Hors Texte is a term used in printing and bookbinding to refer to matter that is not part of the main text of a book. This can include illustrations, maps, plates, or anything else that is printed separately from the text.
Hors Texte can be used to enhance the reader’s understanding of the text, or to simply add visual interest. For example, a history book might include illustrations of the people, places, and events being discussed. A book of poetry might include plates with the poet’s handwritten manuscripts.
Hors Texte can also be used to save space. For instance, a cookbook might include a fold-out map of the kitchen, so that the reader can easily find the ingredients and utensils they need.
No matter what its purpose, Hors Texte must be carefully designed and executed in order to be effective. The best Hors Texte is unobtrusive, enhancing the text without drawing attention away from it.

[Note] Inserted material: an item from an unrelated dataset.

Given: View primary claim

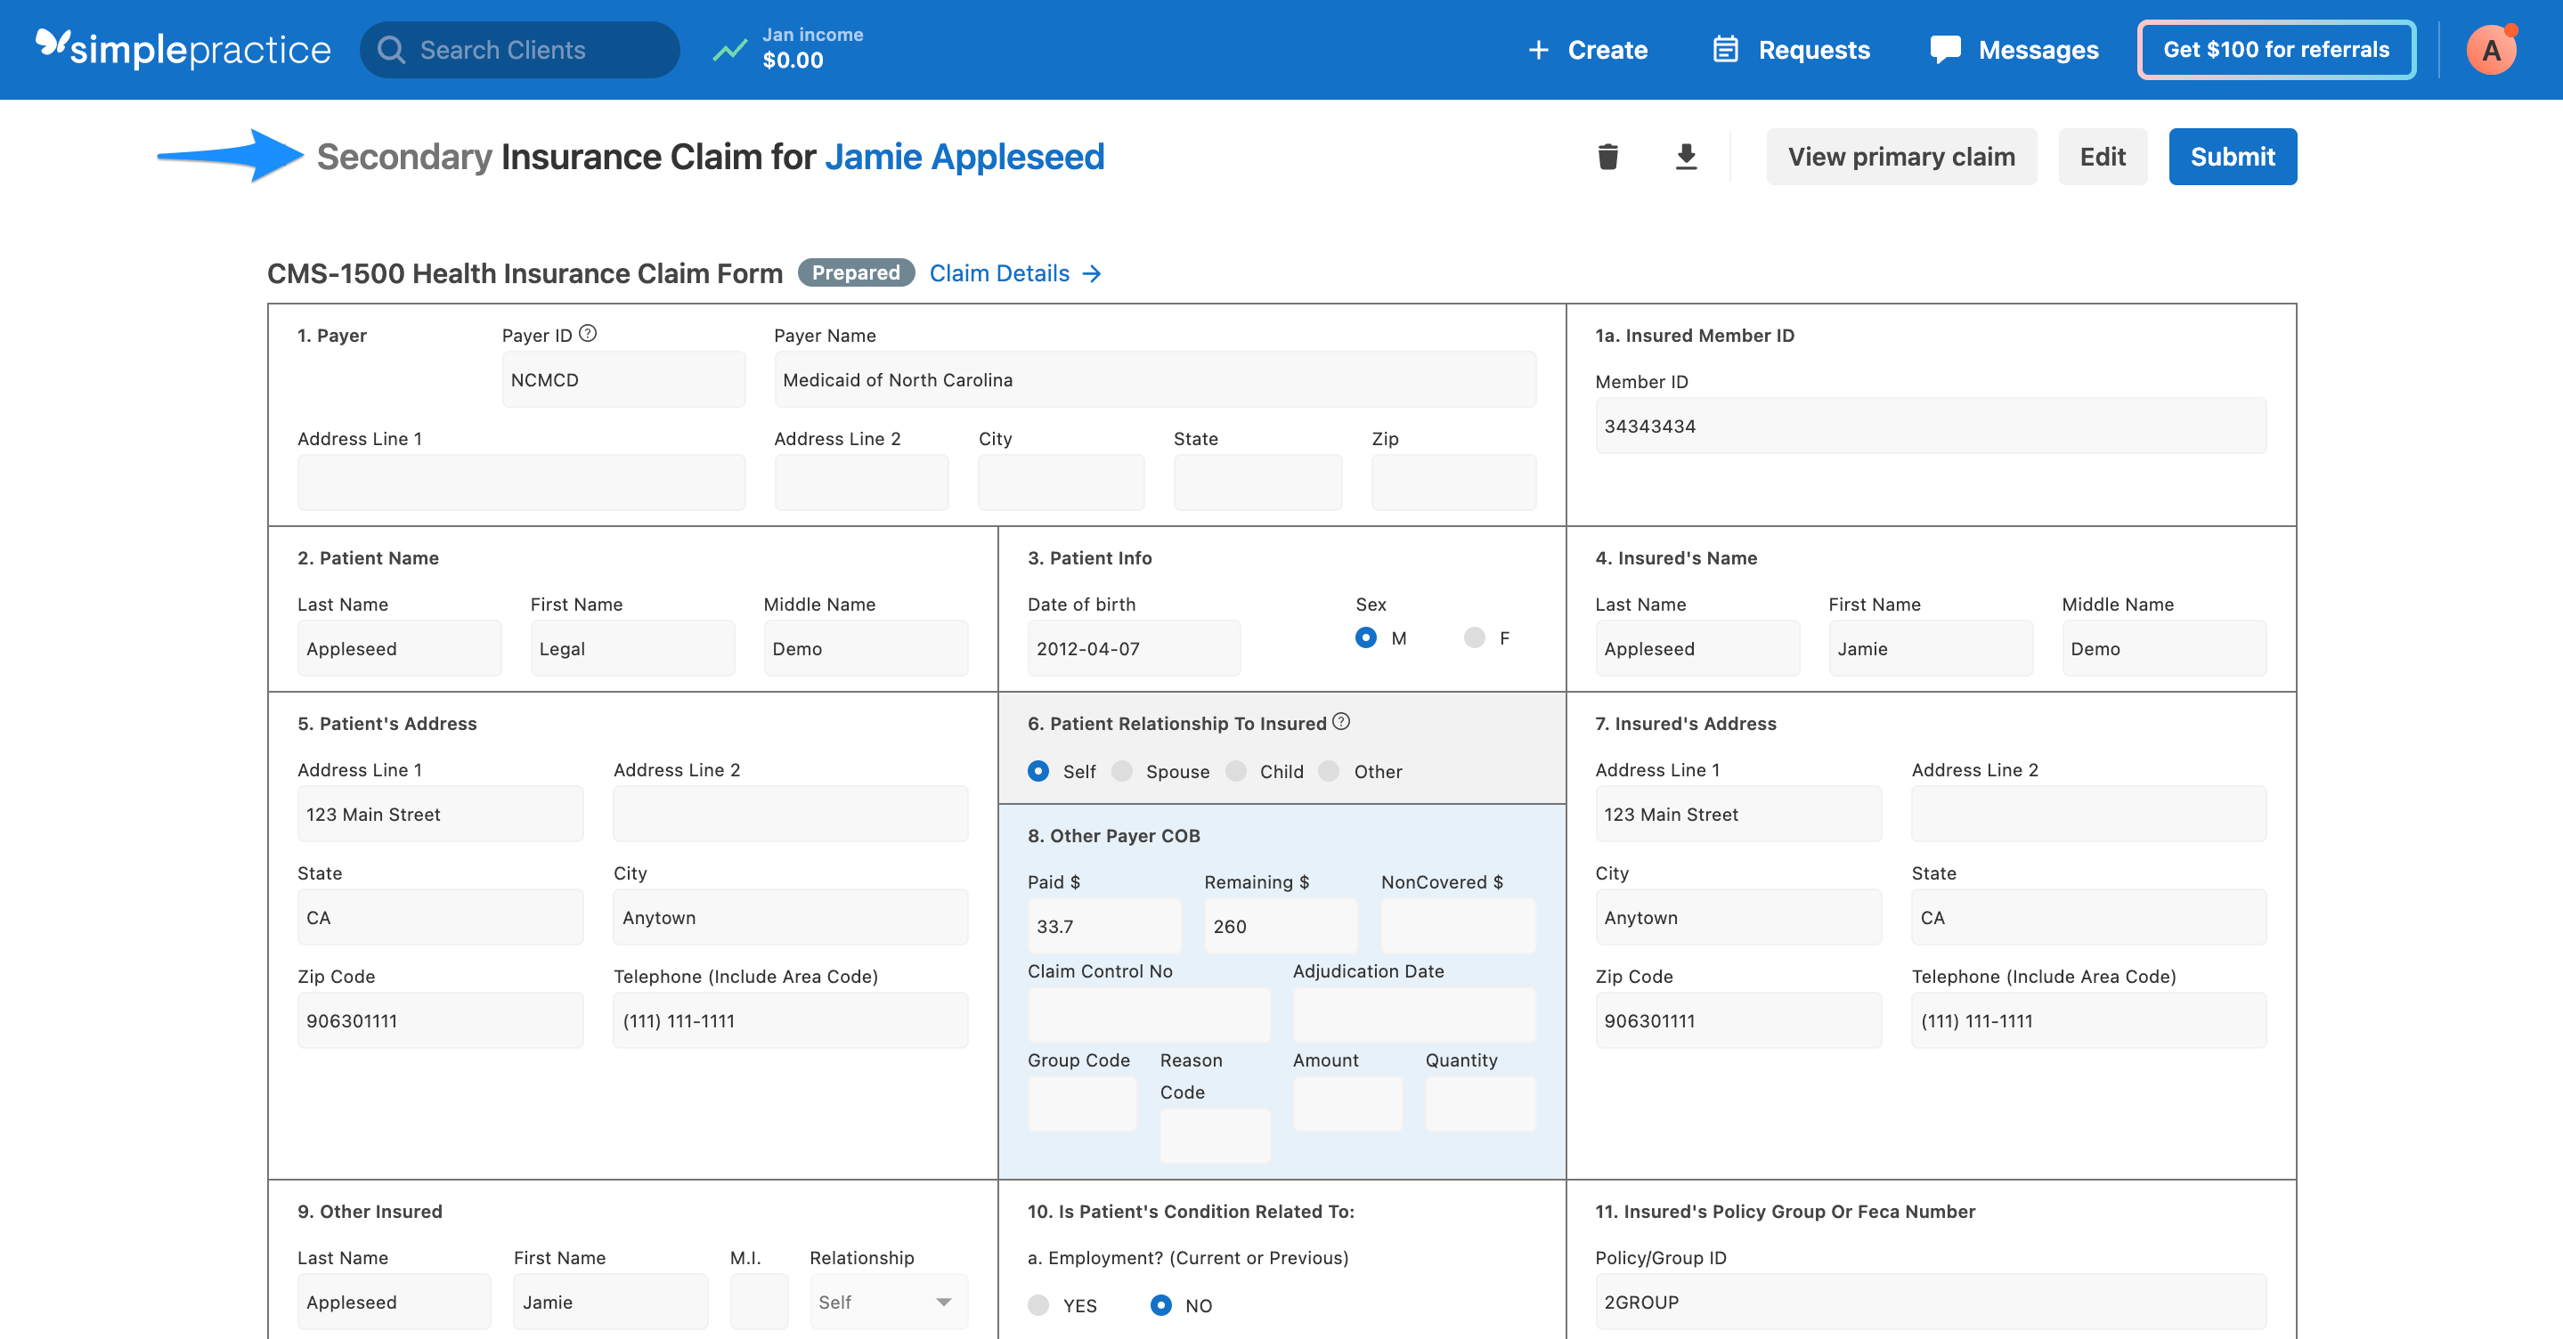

Hors Texte is a printing term that refers to material in a book that is not part of the main text. This can include illustrations, maps, diagrams, and other visual elements. It is important to note that the term Hors Texte is not synonymous with “appendix.” While an appendix contains non-essential information that supplements the main text, Hors Texte generally refers to elements that are essential to the understanding of the text.
The purpose of Hors Texte is to provide readers with visual aids that can help them better understand the concepts discussed in the text. In many cases, Hors Texte elements are used to replace lengthy descriptions that would otherwise interrupt the flow of the text. For example, rather than describing the layout of a city in great detail, a map could be included as Hors Texte.
While Hors Texte is most commonly associated with books, it can also be used in other contexts, such as newspapers and websites. In general, any time visual elements are used to supplement a text, they can be considered Hors Texte.